* _Texte retenu_
□ □ □ □

Plusieurs interlocuteurs bancaires nous ont indiqué qu'avec de tels niveaux d'endettement, comme la France en connaît actuellement, une étincelle est susceptible de provoquer une hausse des taux. Une action concertée de fonds spéculatifs me semble peu probable, au vu des montants nécessaires pour attaquer la France. En revanche, des déclarations malencontreuses, des erreurs stratégiques, sont susceptibles de conduire au même scénario que celui qui s'est déroulé au Royaume-Uni.

Plus globalement, le faible recours à l'épargne domestique constitue plutôt une circonstance opportune d'un point de vue économique. Le niveau de l'épargne disponible en France est important. Celle-ci pourrait-elle être utilisée pour financer la dette publique ? Sans doute, mais prenons garde à ne pas favoriser l'érosion des ressources financières des entreprises. Un grand emprunt national est envisageable, à condition que celui-ci soit limité en volume. En outre, il faudrait offrir des perspectives aux Français acceptant de prêter de l'argent à l'État : seul un emprunt destiné à des investissements publics stratégiques clairement identifiés serait envisageable.

Aussi, dans le cadre restreint de la gestion de la dette publique, il importe de poursuivre les initiatives destinées à favoriser la diversification de la typologie et de l'origine des investisseurs en dette de l'État. Quant aux actions de mobilisation de l'épargne des résidents, telles que celles du type « grand emprunt national », il convient de les réserver à des programmes de financement spécifiques, fléchés vers des investissements publics stratégiques précisément définis.

Dans un contexte de tensions croissantes concernant la trajectoire de la dette publique, la diversification de la base des détenteurs constitue assurément une protection importante, mais non absolue. Notre situation dégradée en matière de finances publiques est désormais scrutée avec attention par nos créanciers. Seule la maîtrise de notre endettement nous permettra de garantir notre souveraineté financière.

□ □ □ □

* _Bloc de données_
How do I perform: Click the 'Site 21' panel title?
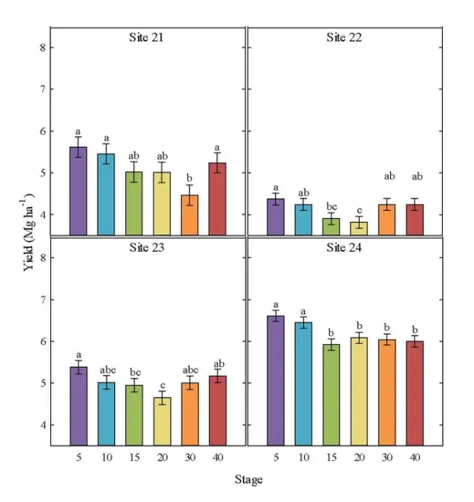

□ □ □ □

* _Consigne donnée 1_
D'après le texte sur la dette publique, pourquoi un grand emprunt national devrait-il rester limité en volume et servir uniquement à des investissements publics stratégiques clairement identifiés ?
* _Consigne donnée 2_
Rédigez la suite du texte sur la dette publique, en commençant après sa dernière phrase.

* _Résultat final 1_
Le volume doit rester limité pour ne pas favoriser l'érosion des ressources financières des entreprises. L'emprunt doit aussi financer des investissements publics stratégiques clairement identifiés, car il faut offrir des perspectives aux Français qui acceptent de prêter de l'argent à l'État.

* _Résultat final 2_
M. Jean-François Husson, rapporteur général. - Jusqu'au début des années 2000, les investisseurs nationaux possédaient deux tiers de notre dette, contre moins de la moitié aujourd'hui. Serait-il possible de définir une stratégie préférentielle afin de favoriser la part des investisseurs nationaux ? Serait-ce pertinent ?

Nous faisons face à un double problème : l'instabilité gouvernementale et le poids exponentiel de la charge de la dette, qui pourrait s'élever à plus de 100 milliards d'euros par an en 2029, soit près d'un doublement par rapport à aujourd'hui. C'est très préoccupant.

Quelles conclusions doit-on en tirer, notamment à l'approche de l'examen du prochain projet de loi de finances (PLF) ? Nous devons dire la vérité aux Français et présenter des solutions pour améliorer les choses, sans pour autant les plonger dans l'inquiétude. Monsieur le rapporteur spécial, avez-vous des propositions à formuler en la matière ?

M. Albéric de Montgolfier, rapporteur spécial. - Permettez-moi de m'arrêter quelques instants sur la question de l'origine géographique des détenteurs de la dette et sur le débat entre dette domestique et dette internationale.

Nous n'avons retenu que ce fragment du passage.